Е.С. В газете вашей Вы печатались. А еще кто печатался?
К. В институтской?
Е.С. Да.
К. В институтской печатался, во-первых, Юрий Коваль. Впоследствии блестящий наш прозаик, замечательный и, по-моему, не оцененный по-настоящему прозаик. На мой взгляд, и не только мой, близкий к гению. Таким гением, который действует сразу на много лет вперед его не назовешь, но безусловно, один из высших русских талантов в прозе, и не только в прозе. Он учился курсом младше и участвовал главным образом в оформлении нашей стенгазеты, так как он по ходу дела заканчивал курсы художественные в нашем институте, что впоследствии превратило его в хорошего художника. Он был замечательным живописцем и скульптором заодно. Там печатался Марк Харитонов, - да кто там только не печатался.
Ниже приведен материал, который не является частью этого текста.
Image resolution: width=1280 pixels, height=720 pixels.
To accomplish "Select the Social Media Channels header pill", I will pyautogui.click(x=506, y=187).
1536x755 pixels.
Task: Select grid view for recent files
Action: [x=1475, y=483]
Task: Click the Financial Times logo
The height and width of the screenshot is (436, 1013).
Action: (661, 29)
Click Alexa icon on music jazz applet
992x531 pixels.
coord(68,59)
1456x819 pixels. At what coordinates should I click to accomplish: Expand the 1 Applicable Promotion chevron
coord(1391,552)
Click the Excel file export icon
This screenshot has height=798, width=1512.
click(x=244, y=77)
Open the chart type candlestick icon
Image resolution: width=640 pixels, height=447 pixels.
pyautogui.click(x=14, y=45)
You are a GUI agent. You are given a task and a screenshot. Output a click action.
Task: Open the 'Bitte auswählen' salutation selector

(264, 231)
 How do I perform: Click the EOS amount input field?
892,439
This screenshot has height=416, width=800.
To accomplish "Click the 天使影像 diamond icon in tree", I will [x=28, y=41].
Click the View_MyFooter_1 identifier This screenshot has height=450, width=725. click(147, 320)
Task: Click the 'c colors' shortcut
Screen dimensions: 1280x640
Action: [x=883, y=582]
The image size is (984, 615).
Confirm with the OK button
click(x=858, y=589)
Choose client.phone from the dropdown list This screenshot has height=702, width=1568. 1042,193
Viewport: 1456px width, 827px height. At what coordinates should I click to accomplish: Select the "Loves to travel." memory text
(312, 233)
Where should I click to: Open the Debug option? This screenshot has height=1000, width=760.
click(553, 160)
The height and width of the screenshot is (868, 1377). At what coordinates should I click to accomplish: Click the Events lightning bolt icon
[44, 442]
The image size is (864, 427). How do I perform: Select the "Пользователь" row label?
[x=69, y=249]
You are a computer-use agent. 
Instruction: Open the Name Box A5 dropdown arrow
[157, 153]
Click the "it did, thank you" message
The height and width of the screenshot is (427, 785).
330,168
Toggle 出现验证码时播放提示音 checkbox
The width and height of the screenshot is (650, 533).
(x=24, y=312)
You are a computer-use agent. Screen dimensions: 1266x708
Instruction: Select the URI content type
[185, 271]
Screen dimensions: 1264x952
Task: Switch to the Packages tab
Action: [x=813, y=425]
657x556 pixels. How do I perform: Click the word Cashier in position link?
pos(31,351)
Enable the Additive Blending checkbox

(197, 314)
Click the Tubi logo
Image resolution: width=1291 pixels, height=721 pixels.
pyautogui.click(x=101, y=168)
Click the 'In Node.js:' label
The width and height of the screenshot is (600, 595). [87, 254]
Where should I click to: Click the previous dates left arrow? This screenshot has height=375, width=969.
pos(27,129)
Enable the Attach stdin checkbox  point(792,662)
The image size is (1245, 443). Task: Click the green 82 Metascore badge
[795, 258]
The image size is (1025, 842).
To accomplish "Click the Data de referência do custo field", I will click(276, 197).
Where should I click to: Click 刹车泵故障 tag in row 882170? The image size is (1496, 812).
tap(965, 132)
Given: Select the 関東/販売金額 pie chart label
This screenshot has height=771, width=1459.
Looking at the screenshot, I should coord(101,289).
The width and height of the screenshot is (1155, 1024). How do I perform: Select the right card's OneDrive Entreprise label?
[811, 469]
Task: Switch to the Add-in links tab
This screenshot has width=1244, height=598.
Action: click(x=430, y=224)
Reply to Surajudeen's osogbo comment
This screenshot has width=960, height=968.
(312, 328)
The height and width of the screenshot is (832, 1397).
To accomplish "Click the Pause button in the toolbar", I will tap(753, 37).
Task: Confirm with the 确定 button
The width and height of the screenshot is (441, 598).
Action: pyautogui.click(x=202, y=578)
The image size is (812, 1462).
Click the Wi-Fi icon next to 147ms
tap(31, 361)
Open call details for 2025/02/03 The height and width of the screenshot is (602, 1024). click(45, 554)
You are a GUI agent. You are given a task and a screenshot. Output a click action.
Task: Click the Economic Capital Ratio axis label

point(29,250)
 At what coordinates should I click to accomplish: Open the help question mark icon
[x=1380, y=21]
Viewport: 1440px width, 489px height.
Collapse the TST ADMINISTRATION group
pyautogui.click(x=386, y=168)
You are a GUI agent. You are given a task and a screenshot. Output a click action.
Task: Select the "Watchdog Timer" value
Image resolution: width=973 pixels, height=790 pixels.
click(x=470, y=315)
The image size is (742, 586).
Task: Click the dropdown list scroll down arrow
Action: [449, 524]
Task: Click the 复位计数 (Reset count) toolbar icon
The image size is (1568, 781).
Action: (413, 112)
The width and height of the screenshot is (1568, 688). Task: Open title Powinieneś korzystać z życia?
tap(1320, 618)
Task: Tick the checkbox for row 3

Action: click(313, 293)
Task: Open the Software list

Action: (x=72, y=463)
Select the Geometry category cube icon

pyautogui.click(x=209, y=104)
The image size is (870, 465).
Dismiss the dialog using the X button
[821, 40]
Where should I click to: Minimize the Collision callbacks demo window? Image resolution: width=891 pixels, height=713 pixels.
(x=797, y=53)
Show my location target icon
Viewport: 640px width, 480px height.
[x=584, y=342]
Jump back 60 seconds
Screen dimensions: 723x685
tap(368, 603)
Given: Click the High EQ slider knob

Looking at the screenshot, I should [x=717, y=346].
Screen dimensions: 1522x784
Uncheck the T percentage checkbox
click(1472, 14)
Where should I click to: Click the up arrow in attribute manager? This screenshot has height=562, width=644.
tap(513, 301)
Илья Габай тоже печатался там. Илья Габай был педагогом от Бога. Когда он преподавал в школах, ученики таскались за ним просто как пришитые, такой он был удивительный человек. Очень хорошо образованный и преподавал литературу, конечно, не по методичкам, спущенным сверху из отдела народного образования, а по собственному произволу, и этот произвол всегда был очень полезен.
Когда я думаю о Габае, я немножко думаю об известном сегодня Диме Быкове, который педагог от Бога. Я его называю в шутку племянником, потому что с его матерью я учился в одной группе все 5 лет института. Я помню ее очень хорошо.
Е.С. Скажите, пожалуйста, а Вы на площади Маяковского не бывали на чтениях?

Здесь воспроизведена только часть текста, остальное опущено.